As I have been speaking, some vivid visual memories have been flashing up in mind's eye. One of these mental picture of the principal square in the Polish city of Warsaw sometime in the late nineteen- twenties. In the course of the first Russian occupation of Warsaw (1914-1915) the Russians had built an Eastern Orthodox Christian cathedral on this central spot in the city that had been the capital of the once independent Roman Catholic Christian country Poland. The Russians had done this to give the Poles a continuous ocular demonstration that the Russians were their masters. After re-establishment of Poland's independence in 1918, the Poles had pulled this cathedral down. The demolition had been completed just before the date of my visit. I do not greatly blame the Polish Government for having pulled down that Russian church. The purpose for which the Russians had built it had been not religious but political, and the purpose had also been intentionally offensive.

 

Aurangzeb's purpose in building those three mosques was the same intentionally offensive political purpose that moved the Russians to build their Orthodox cathedral in the city-centre at Warsaw.

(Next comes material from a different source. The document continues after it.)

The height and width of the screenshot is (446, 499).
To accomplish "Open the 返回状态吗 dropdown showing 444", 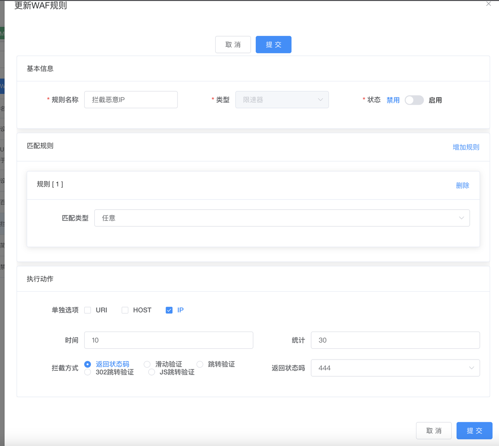I will tap(395, 368).
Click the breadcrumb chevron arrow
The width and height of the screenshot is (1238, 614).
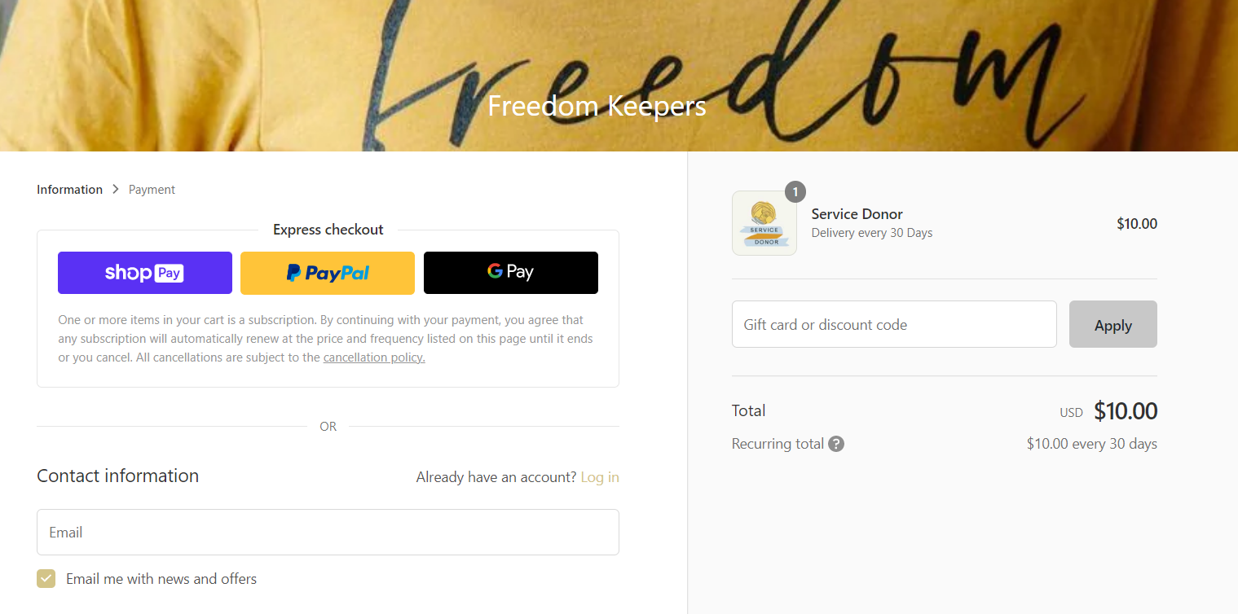pyautogui.click(x=116, y=189)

Those mosques were intended to signify that an Islamic government was reigning supreme, even over Hinduism's holiest of holy places. I must say that Aurangzeb had a veritable genius for picking out provocative sites. Aurangzeb and Philip II of Spain are a pair. They are incarnations of the gloomily fanatical vein in the Christian - Muslim - Jewish family of religions. Aurangzeb - poor wretched misguided bad man - spent a lifetime of hard labour in raising massive monuments to his own discredit. Perhaps the Poles were really kinder in destroying the Russians' self-discrediting monument in Warsaw than you have been in sparing Aurangzeb's mosques.